Required work >> Each line in the material below, starting at the one that contains "450x425 pixels." and ending at the one that contains "This screenshot has width=700, height=387.", should be repeated exactly; the pictures should not.

Data to examine >>
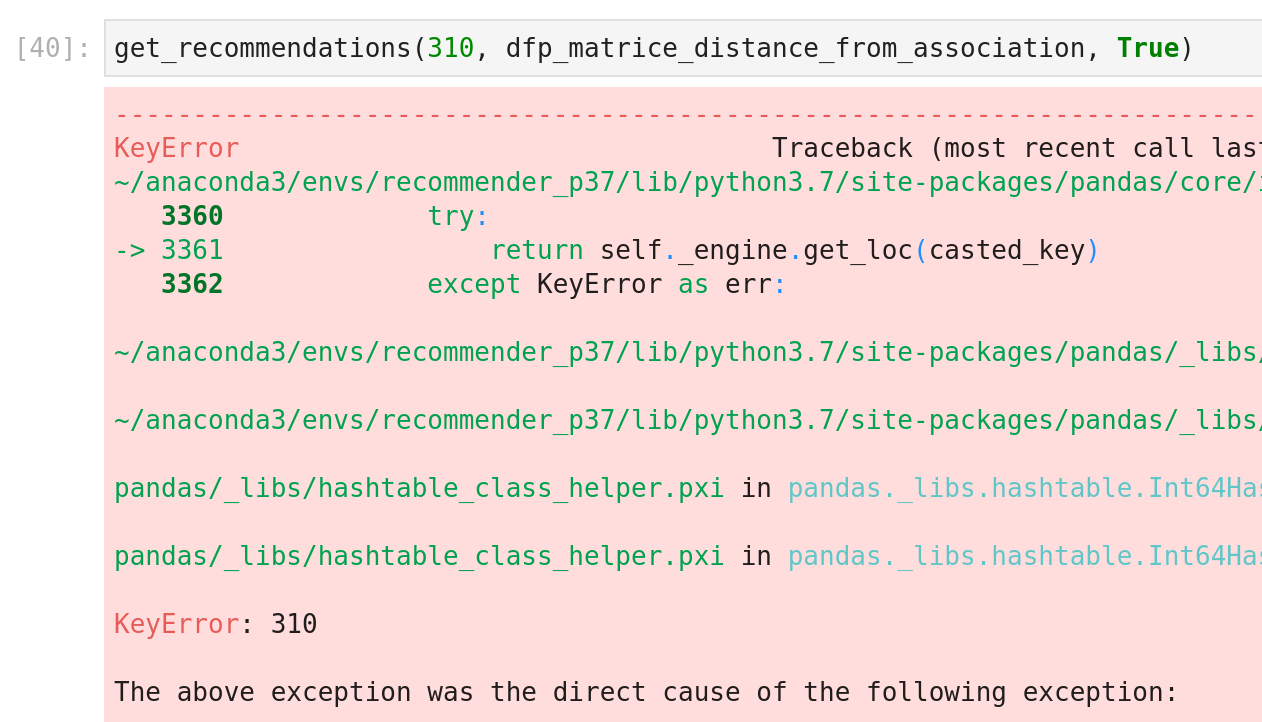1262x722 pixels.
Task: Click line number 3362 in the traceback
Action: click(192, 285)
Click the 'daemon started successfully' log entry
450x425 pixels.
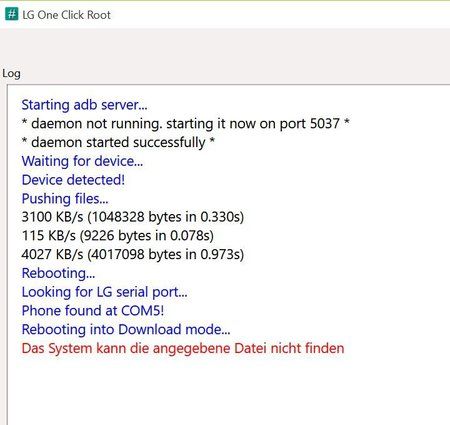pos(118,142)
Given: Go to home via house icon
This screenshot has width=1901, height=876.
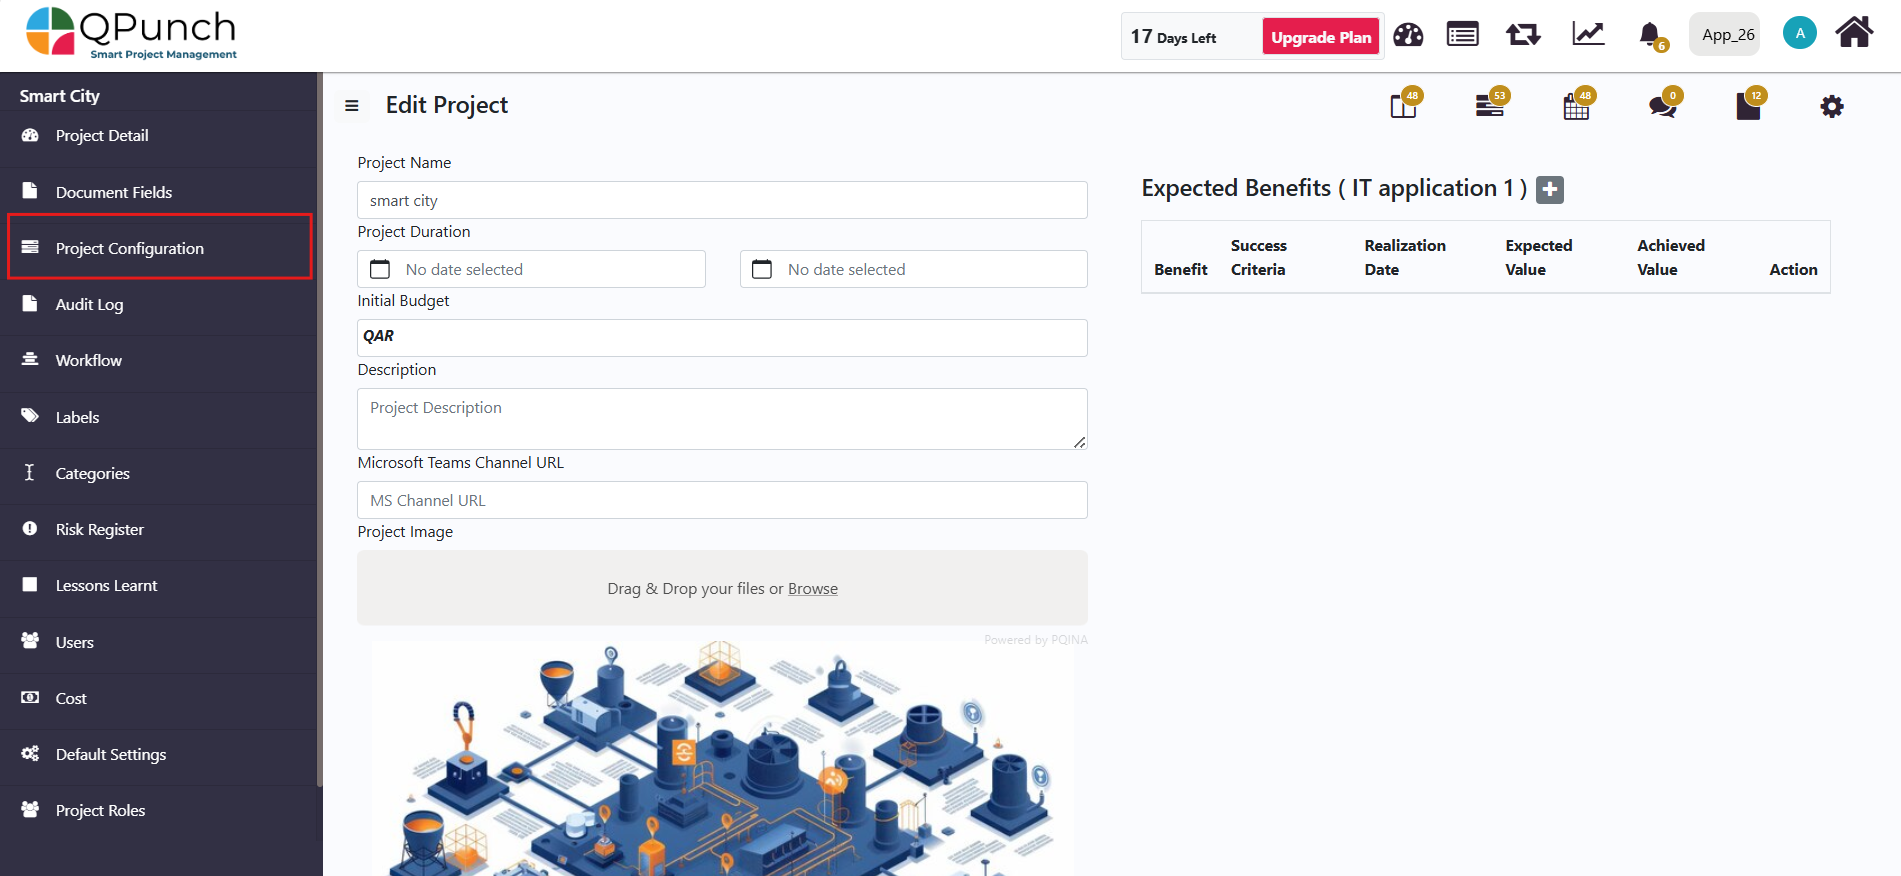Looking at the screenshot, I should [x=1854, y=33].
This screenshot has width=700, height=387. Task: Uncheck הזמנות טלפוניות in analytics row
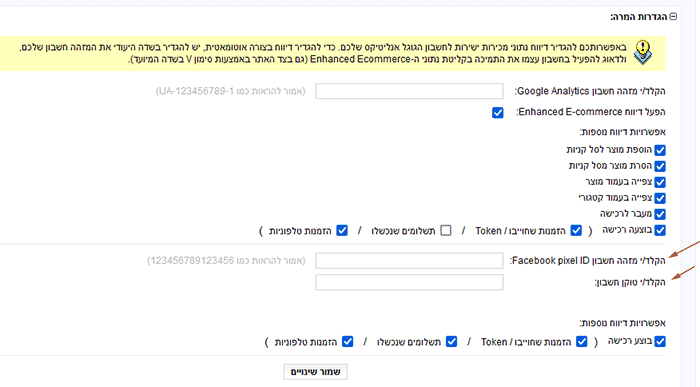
...
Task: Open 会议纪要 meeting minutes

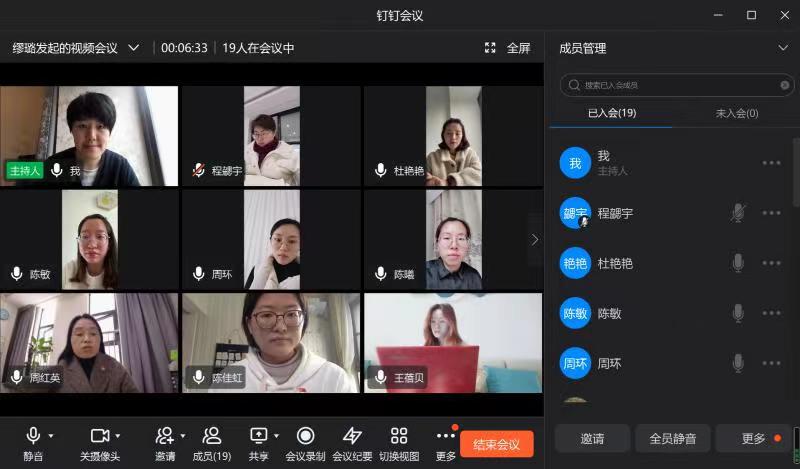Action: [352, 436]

Response box >>
450x425 pixels.
pos(118,142)
Given: Go to home via house icon
This screenshot has width=1901, height=876.
Looking at the screenshot, I should [x=1854, y=33].
This screenshot has width=700, height=387. Task: Uncheck הזמנות טלפוניות in analytics row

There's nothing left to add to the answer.